GOAL OF THE EXERCISE: Please repeat exactly the lines from the one containing "This screenshot has width=455, height=341." through the last line of the records below, both included, and leave out any pictures.

EXTRACTED INFORMATION:
|---|
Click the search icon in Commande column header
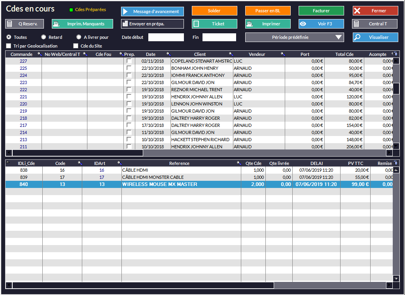Screen dimensions: 405x295 point(39,54)
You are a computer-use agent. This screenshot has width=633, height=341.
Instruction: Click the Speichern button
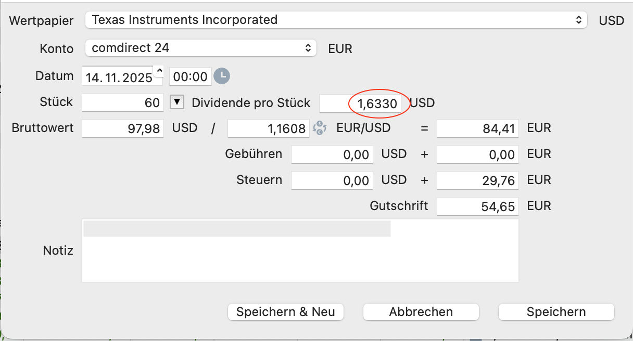tap(556, 312)
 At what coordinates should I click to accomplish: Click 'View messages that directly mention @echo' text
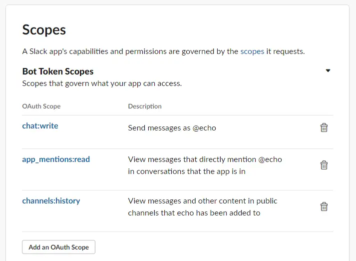pos(205,160)
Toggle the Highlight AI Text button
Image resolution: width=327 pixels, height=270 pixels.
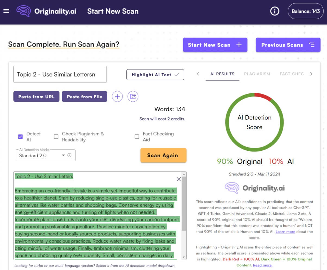tap(155, 75)
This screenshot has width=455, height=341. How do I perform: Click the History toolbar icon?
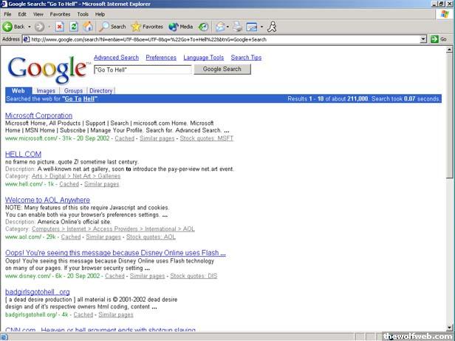202,26
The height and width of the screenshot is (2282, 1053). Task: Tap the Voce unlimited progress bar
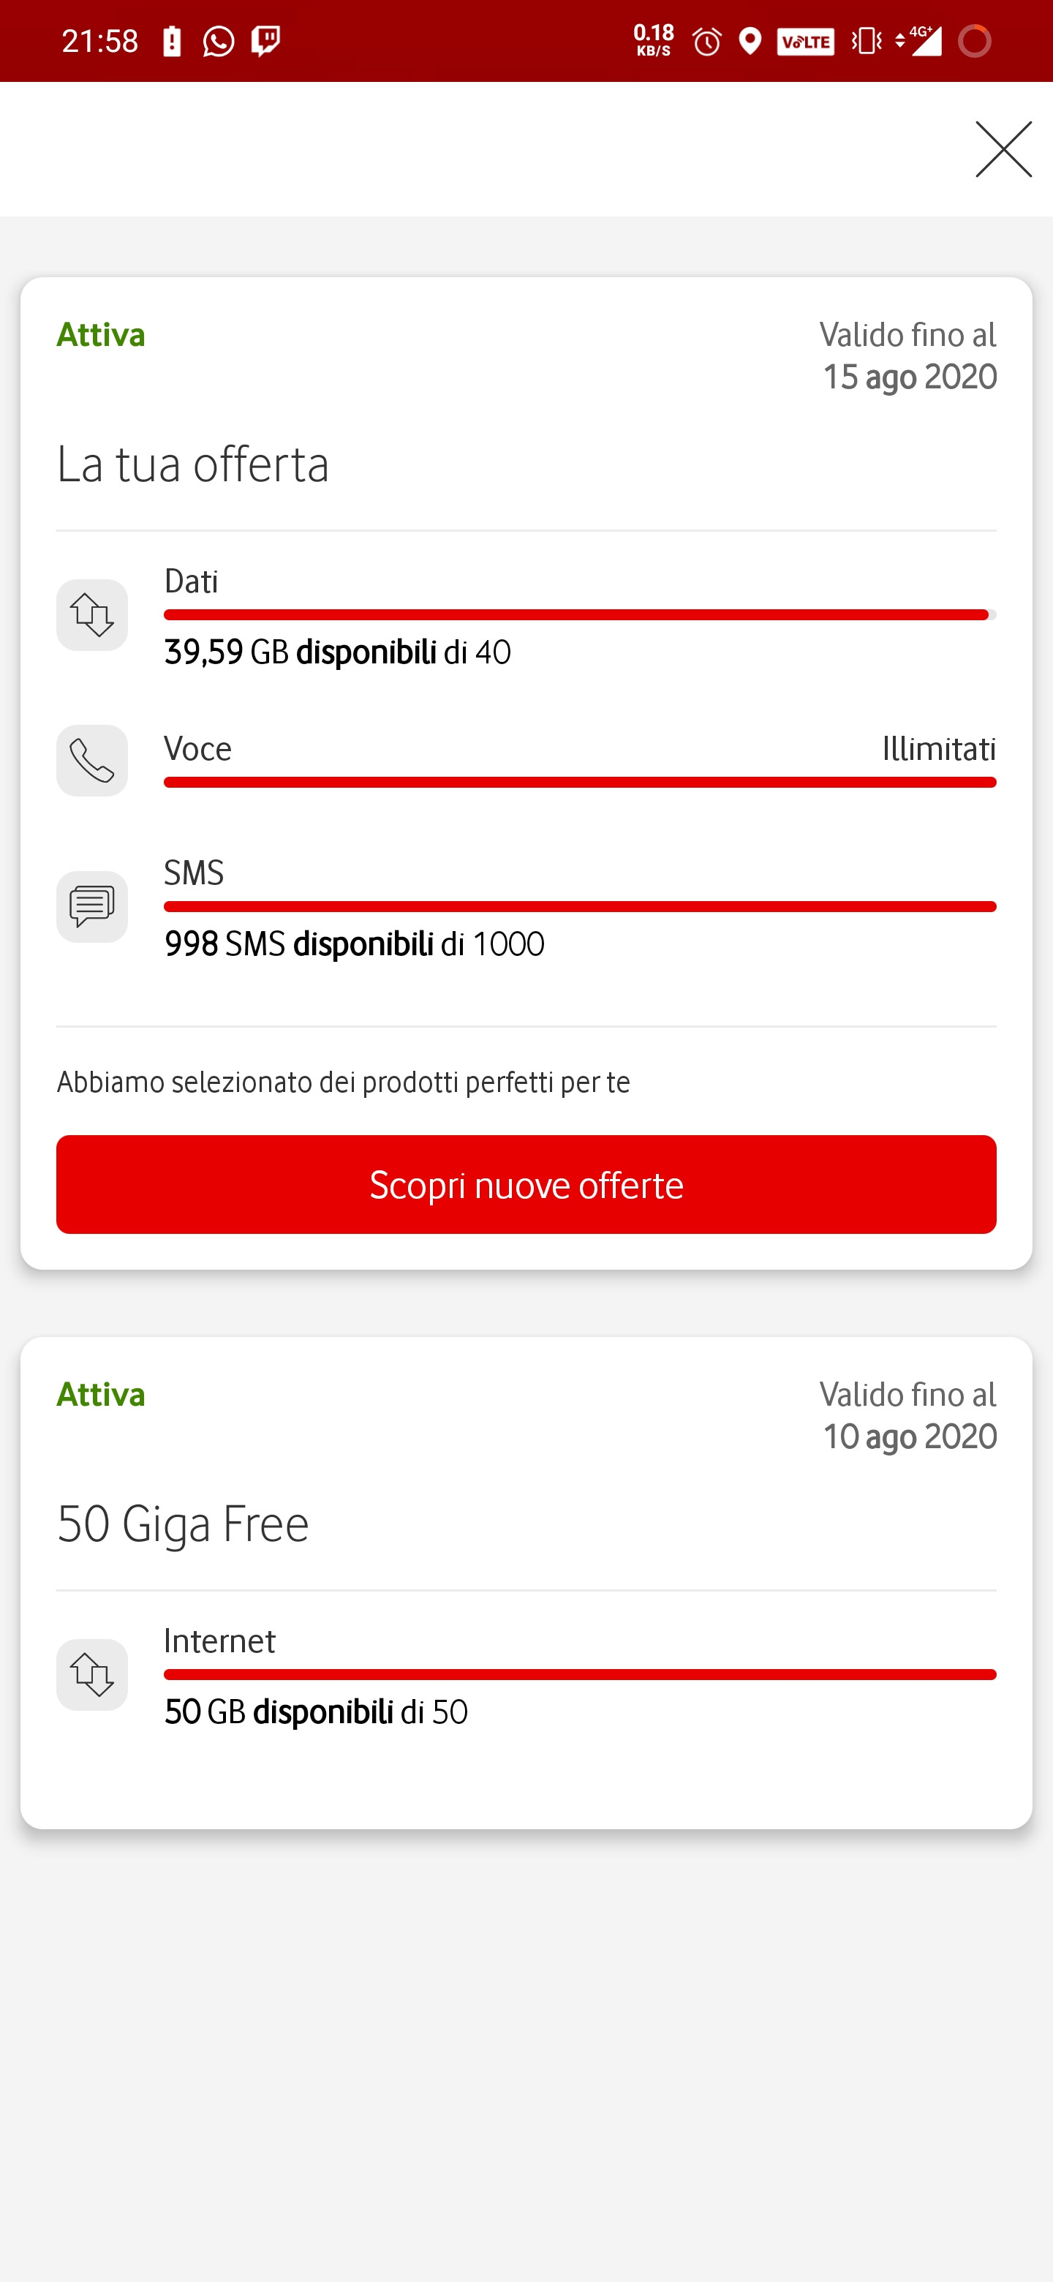coord(579,782)
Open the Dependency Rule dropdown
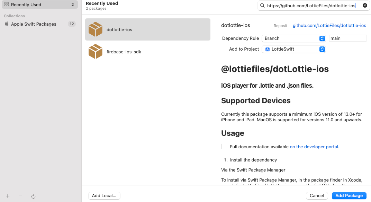 pyautogui.click(x=293, y=38)
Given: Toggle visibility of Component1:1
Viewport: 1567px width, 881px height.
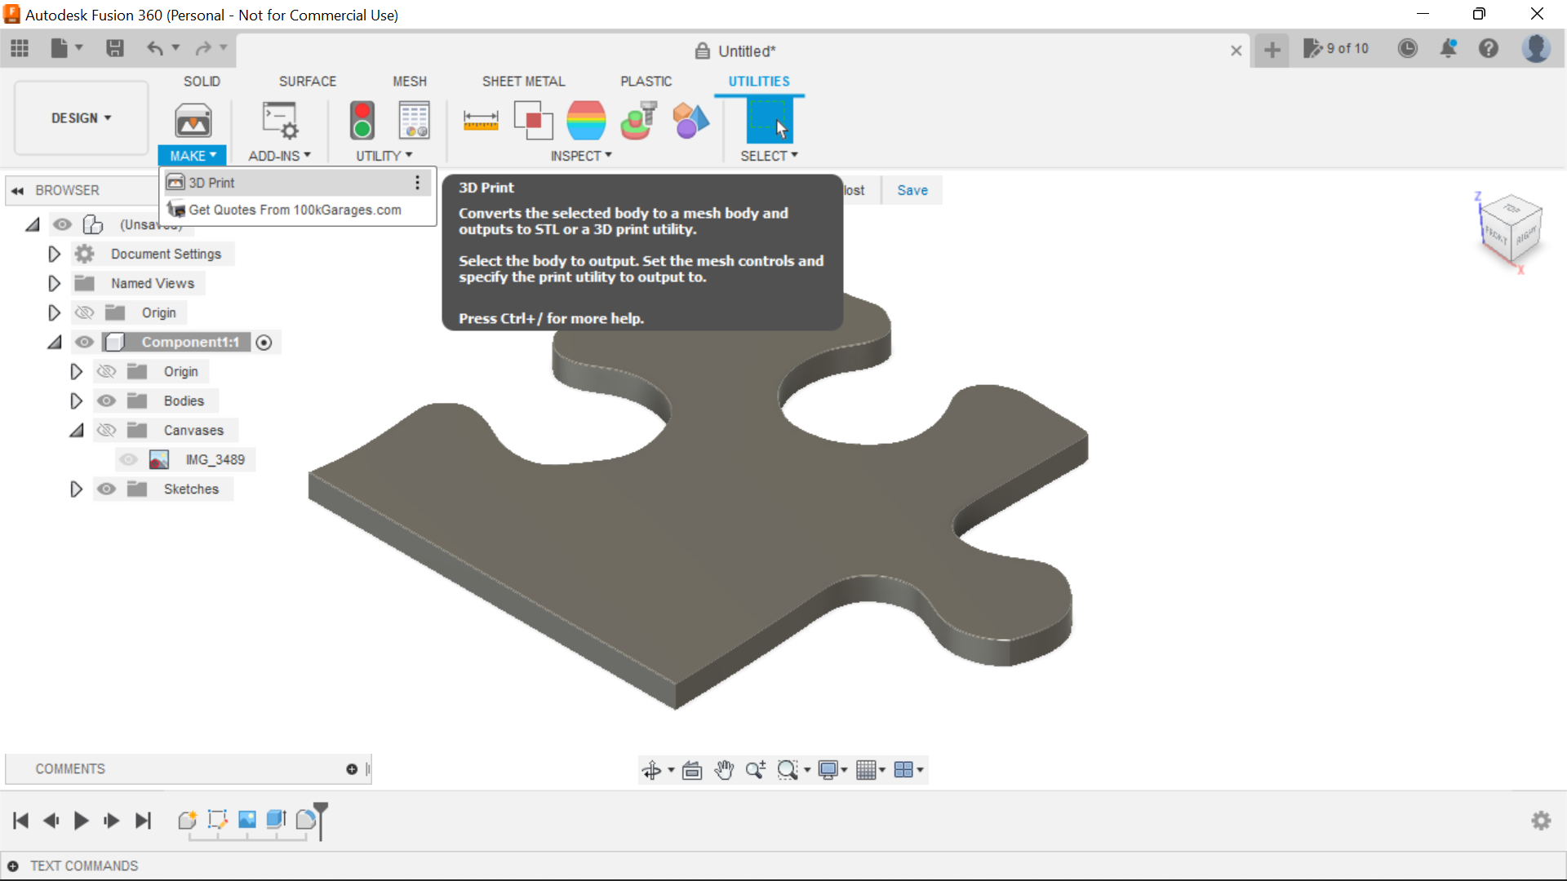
|---|
ANSWER SECTION:
This screenshot has width=455, height=341. How do I perform: Click the History toolbar icon?
202,26
The height and width of the screenshot is (2282, 1053). Task: Tap the Voce unlimited progress bar
coord(579,782)
Open the Dependency Rule dropdown
 pyautogui.click(x=293, y=38)
Given: Toggle visibility of Component1:1
Viewport: 1567px width, 881px height.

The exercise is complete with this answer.